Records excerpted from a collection
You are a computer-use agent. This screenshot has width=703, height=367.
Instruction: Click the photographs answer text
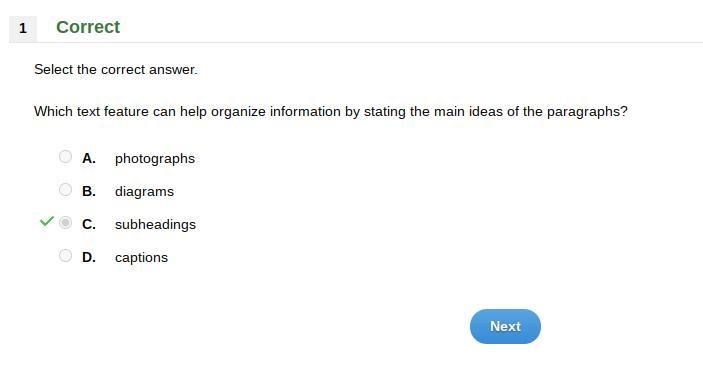pyautogui.click(x=155, y=159)
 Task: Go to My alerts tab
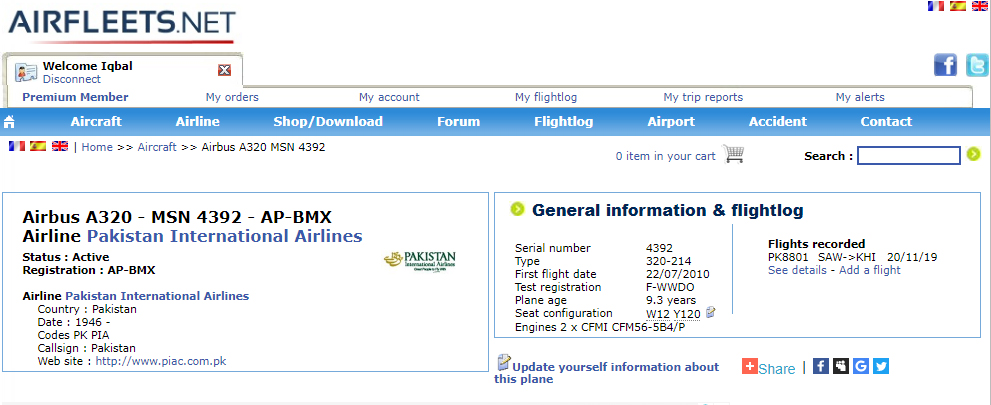pyautogui.click(x=860, y=97)
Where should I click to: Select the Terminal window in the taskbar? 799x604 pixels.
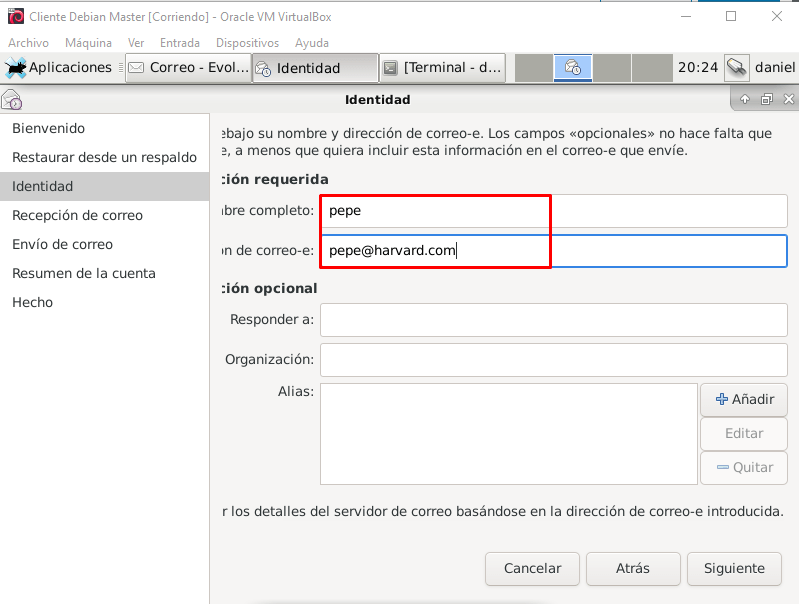443,68
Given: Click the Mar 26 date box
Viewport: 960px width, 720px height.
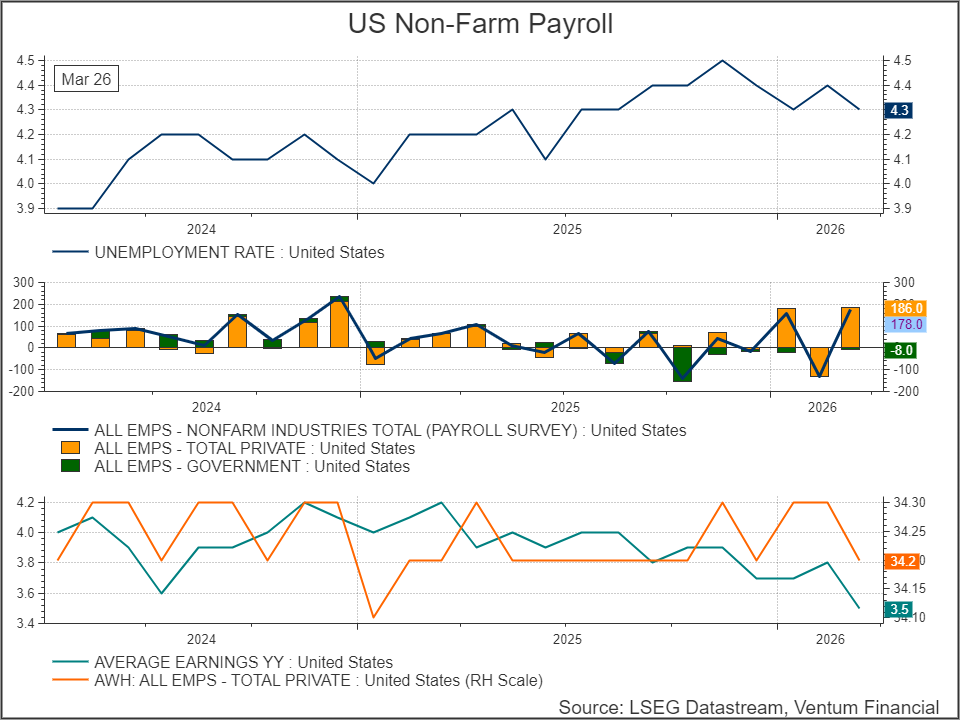Looking at the screenshot, I should (x=86, y=80).
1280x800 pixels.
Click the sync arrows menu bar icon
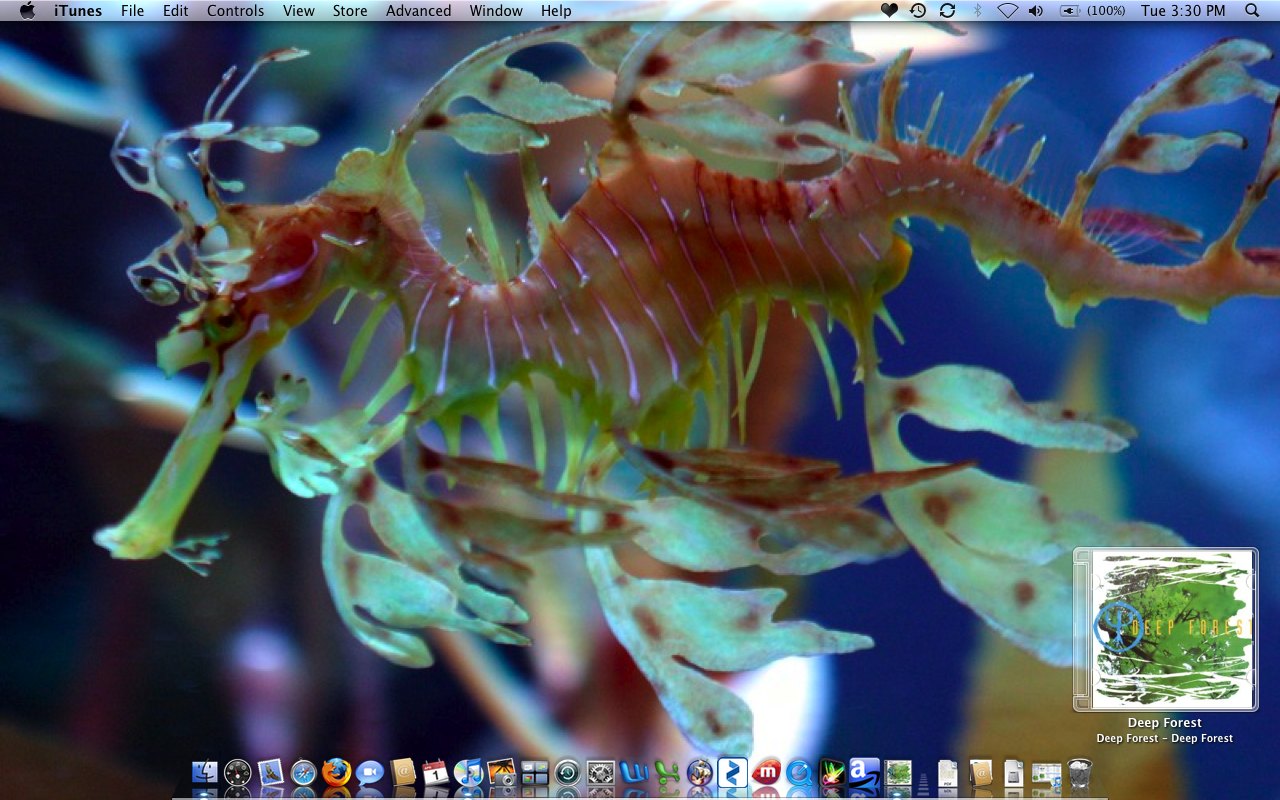point(947,11)
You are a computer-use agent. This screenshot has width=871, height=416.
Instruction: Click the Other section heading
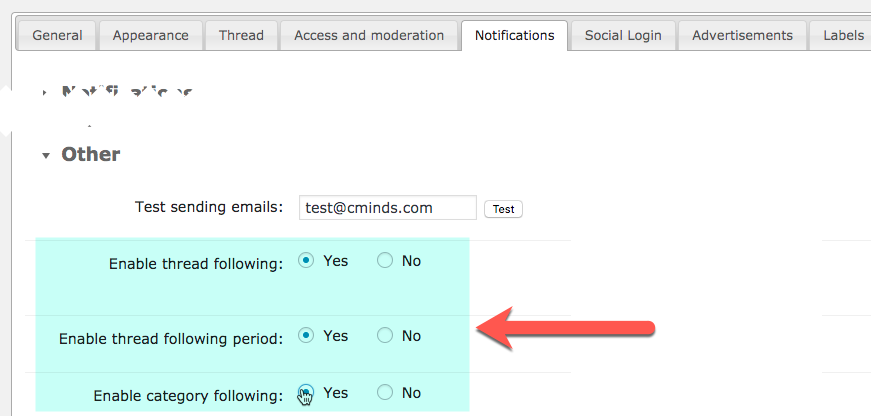[x=91, y=154]
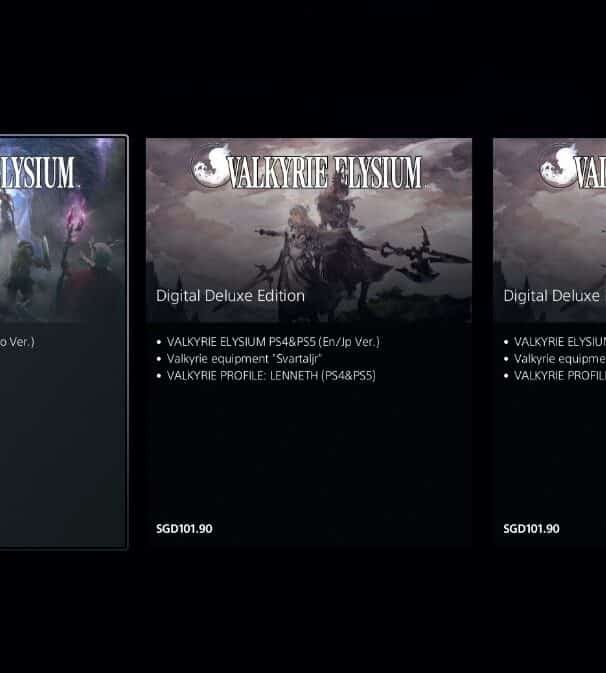Open the middle card's Valkyrie artwork
606x673 pixels.
[x=309, y=230]
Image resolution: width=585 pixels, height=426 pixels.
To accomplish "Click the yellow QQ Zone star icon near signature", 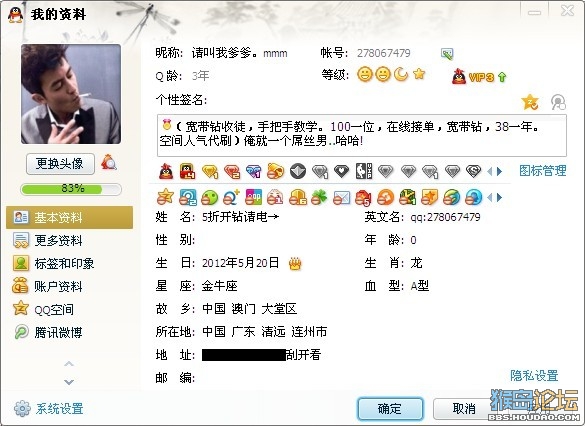I will point(530,102).
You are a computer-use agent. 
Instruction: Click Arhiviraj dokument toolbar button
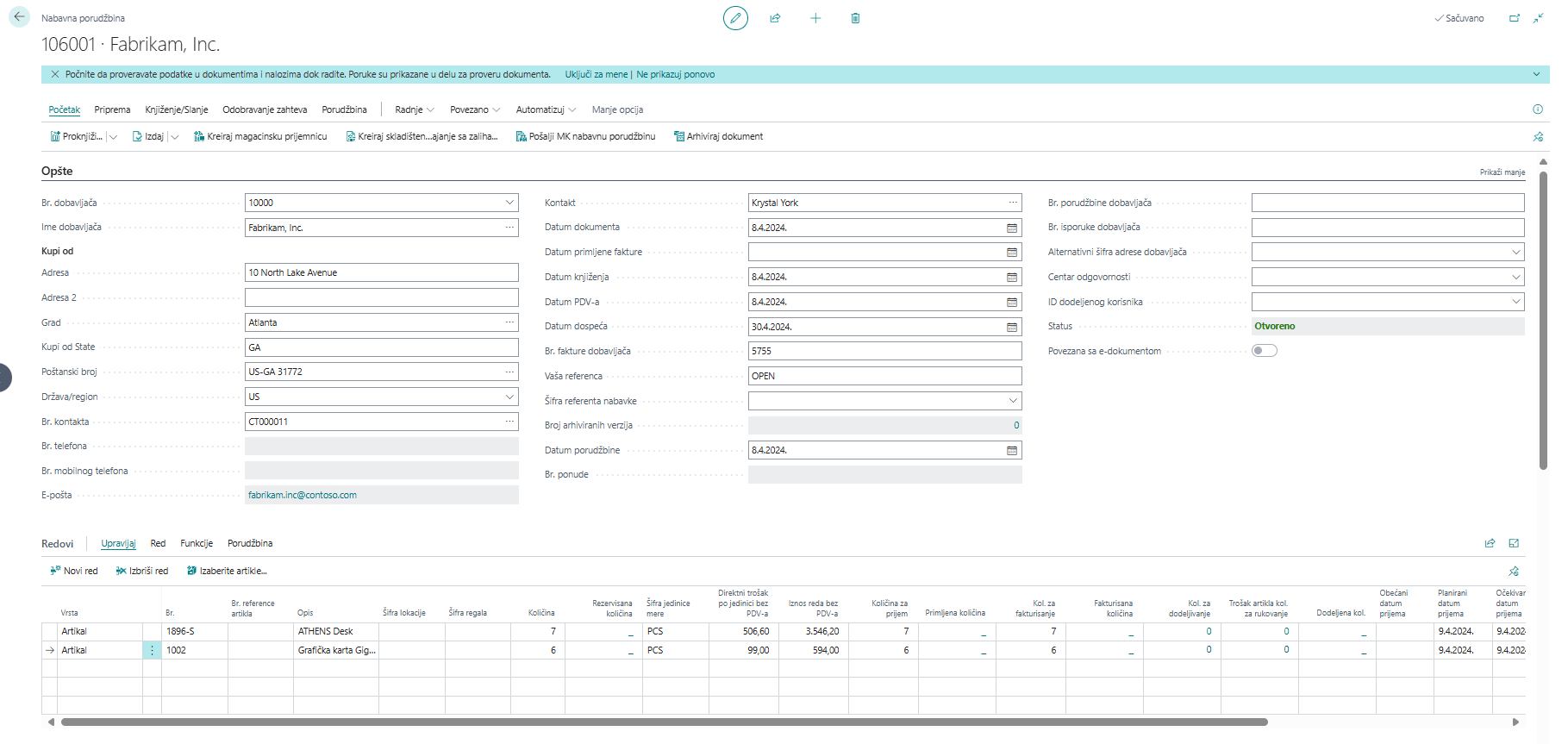click(718, 136)
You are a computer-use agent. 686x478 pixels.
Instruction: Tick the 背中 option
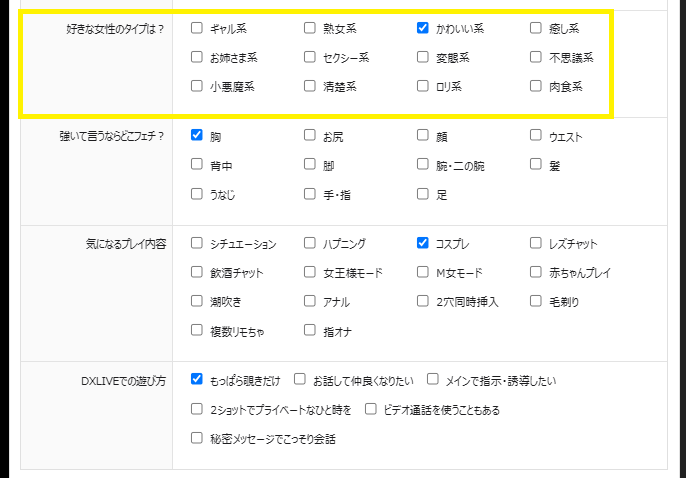click(197, 165)
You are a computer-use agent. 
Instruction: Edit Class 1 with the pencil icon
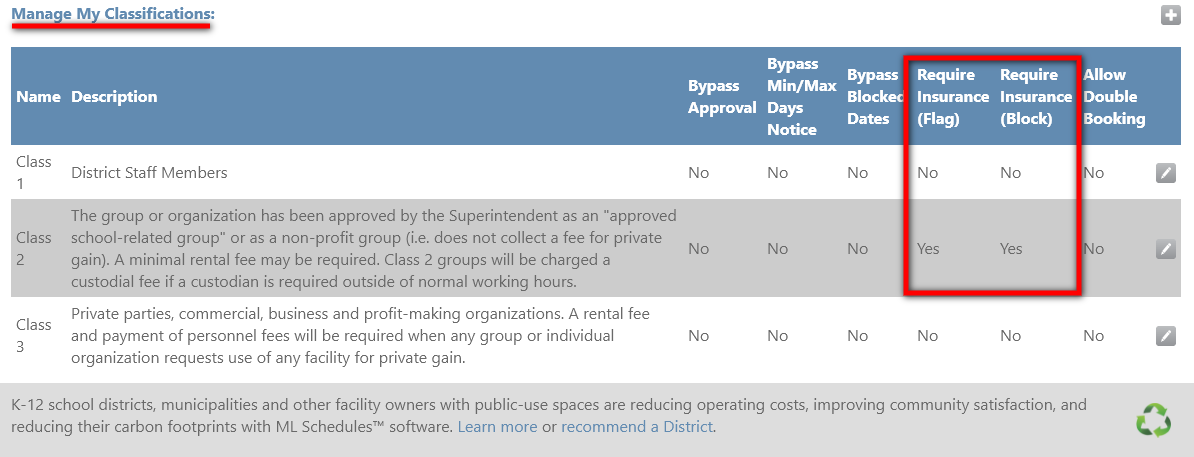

• **Activity**: Your response should consist solely of the lines from the line with "Instruction: Tick the 背中 option" through the last line of the entries above, printed exactly and without pictures.

• **Answer area**:
Instruction: Tick the 背中 option
click(197, 165)
You are a computer-use agent. 
Instruction: Edit Class 1 with the pencil icon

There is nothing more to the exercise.